Lange hat man ihn verspottet, von Otto Waalkes, der ihn in einem Spot als Vampir auferstehen und eine Techno-Version von „Schwarzbraun ist die Haselnuss“ singen ließ, bis zu Norbert Hähnel, dem wahren Heino aus Berlin, der im Vorprogramm der Toten Hosen auftrat. Aber aller Häme zum Trotz, war und ist er eine Karikatur seiner selbst: Heinz Georg Kramm alias Heino.
So nebenbei: Der „echte“ Heino erwirkte vor dem Landgericht Düsseldorf eine einstweilige Verfügung gegen Hähnel. Infolge dessen durfte Hähnel nicht mehr als „Heino“ auftreten und musste 10.000 DM Ordnungsgeld zahlen. Die Toten Hosen spielten ein Benefizkonzert, um das Ordnungsgeld und die Kosten für Hähnels Anwalt zu tragen. Hähnel nahm das Geld dankend an, weigerte sich aber, die Strafe zu zahlen und saß ersatzweise lieber Ordnungshaft ab. Hähnel äußerte den Verdacht, der „echte“ Heino hätte nur gegen ihn geklagt, weil er befürchtete, seine Fans könnten langsam zu ihm, dem wahren Heino, überlaufen. (Quelle: de.wikipedia.org)
„Wer Heino schätzte, wusste immer, dass sein gesamtes Oeuvre eine subtile – na ja, subtil ist vielleicht übertrieben –, jedenfalls eine Dekonstruktion national-chauvinistischer Mythen und reaktionärer Einstellungen darstellt. Wer sonst hätte ganze Mehrzweckhallen bierseliger Deutscher dazu bringen können, offen zu bekennen: ‚Schwarzbraun bin auch ich!’“ (Quelle: welt.de – ich staune …)

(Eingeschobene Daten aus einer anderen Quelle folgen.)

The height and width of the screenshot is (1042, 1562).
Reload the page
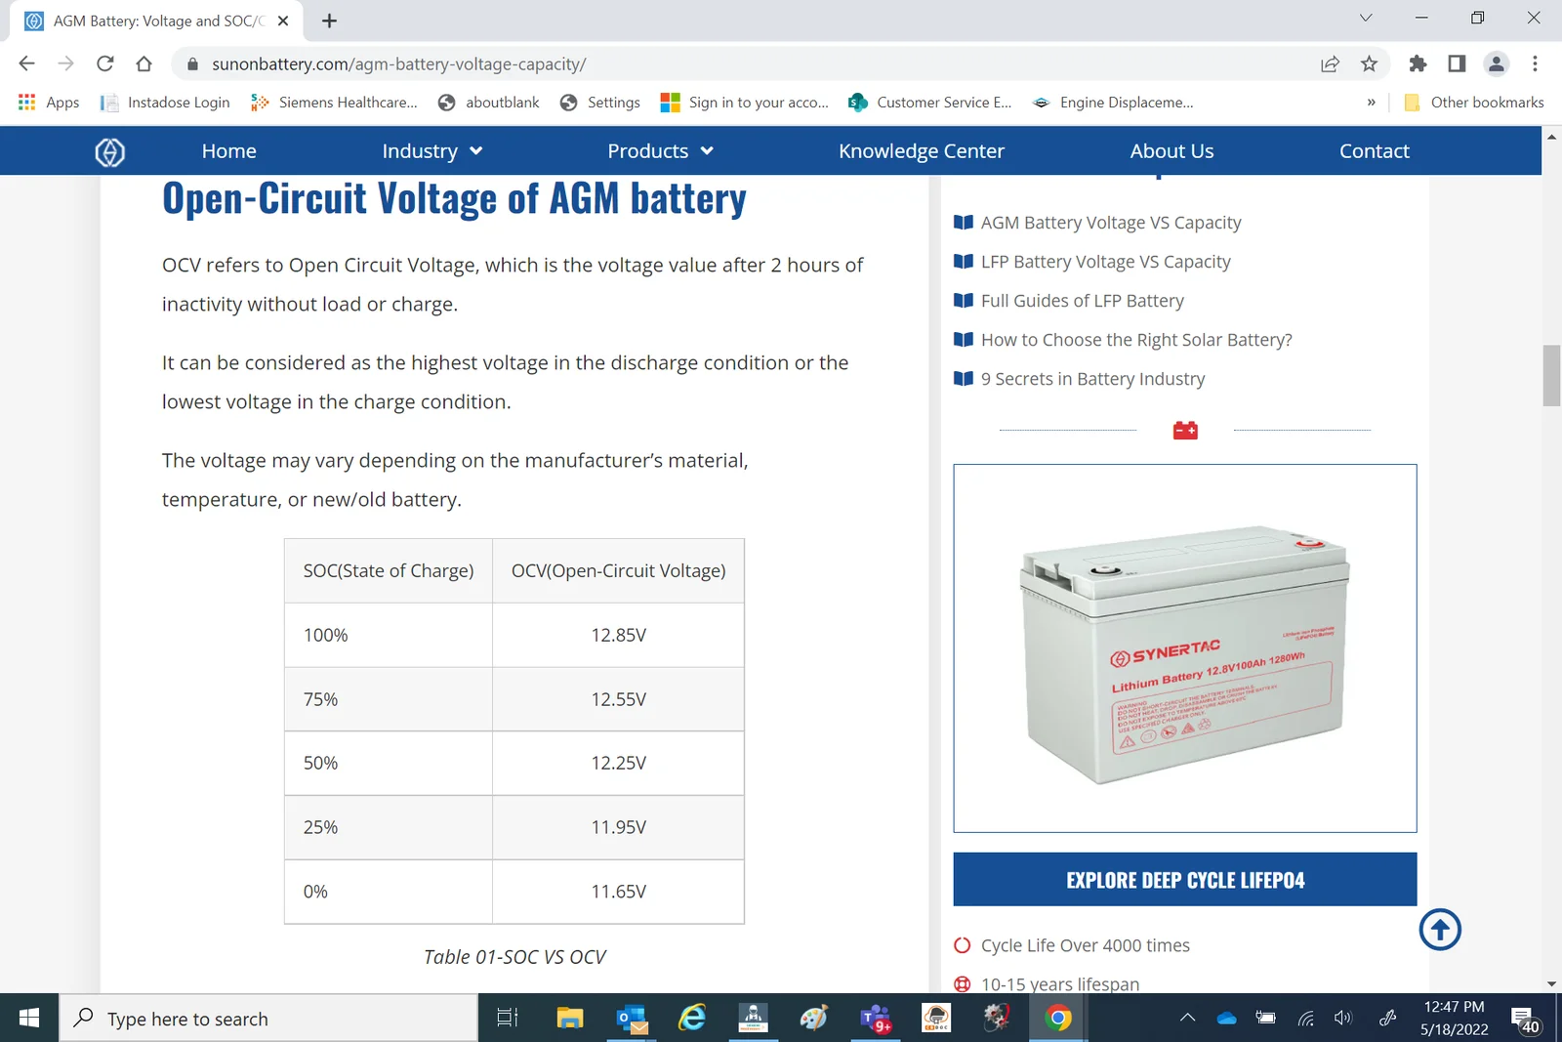(105, 63)
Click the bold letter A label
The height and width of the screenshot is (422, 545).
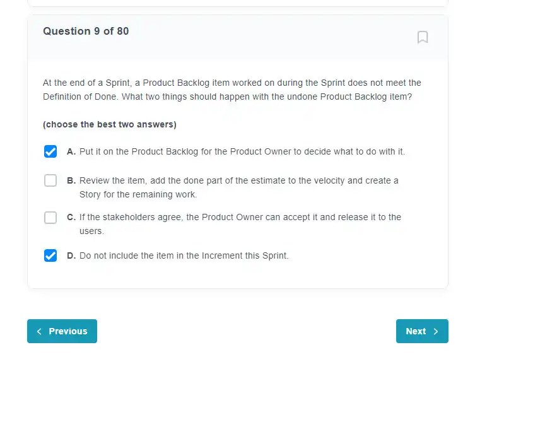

Nun hat Heino ein Album mit Cover-Versionen von den Ärzten bis zu Rammstein aufgenommen: Mit freundlichen Grüßen. Und (fast) ganz Deutschland hat endlich ein Thema, um sich zu erregen – für oder gegen den blonden Barden aus Düsseldorf.
Dabei hat Heino die Originalinterpreten bzw. Rechteinhaber nicht gefragt, ob er ihre Lieder covern darf. Dies hatte nicht unerhebliche Auswirkungen auf die Produktion. So durfte er an Komposition und Text nicht die kleinste Kleinigkeit verändern und musste sich stur ans Original halten. Täte er dieses nicht, bedarf es nur eines anwaltlichen Schreibens von einem der Rechteinhaber und die komplette Auflage landet im Shredder. Dies möchte Heino natürlich nicht, also bleibt alles wie beim Original.
Nun, ich habe einmal in „das verbotene Album“ hineingehört. Den Trubel kann ich wirklich nicht nachvollziehen. Heino klingt weiterhin wie Heino. Zwischen den verschiedenen Musikstilen differenziert er nicht. „Wo ist der Unterschied, ob ich ‚Junge komm‘ bald wieder’ von Freddy Quinn oder ‚Junge’ von Die Ärzte singe?“, sagt Heino selbst. Er muss es wohl wissen.
Erstaunlich ist dabei besonders die Reaktion derer, die Heino bislang verachtet haben. So kaufen Leute das neue Album, obwohl sie „normalerweise keine Heino-Fans“ sind, finden die Scheibe „witzig und unterhaltsam“ oder sogar „endgeil“. Sicherlich ist die (Geschäfts-)Idee zu diesem Album clever zu nennen. Auch der Zeitpunkt, die Karnevalszeit, ist bestens gewählt. Und was Heino in all den Jahren seiner Karriere nicht gelungen ist, das gelingt ihm jetzt: Die Numero eins in den Charts zu sein. Selbst zum legendären „Wacken Open Air“ soll Heino nun eingeladen sein.
Jetzt darf man Heino also statt in schalldichten Kellerräumen auch bei der nächsten Gartenparty abspielen, ohne als verkappter Heino-Fan abgetan zu werden. Und wer nicht in diesen kollektive Jubel ausbricht, ist ein Spielverderber.
Nicht dass ich Herrn Kramm diesen Erfolg missgönne. Diese Art der späten Rache an seinen Verächter hat durchaus seine witzige Seite. Aber deshalb muss ich mir doch nicht dieses Album kaufen. Statt die Rentenkasse des Herrn Kramm aufzubessern, sollte man doch besser talentierte Nachwuchsmusiker unterstützen. Trotzdem Glückwunsch, Herr Kramm! Aber bitte NICHT weiter so …?!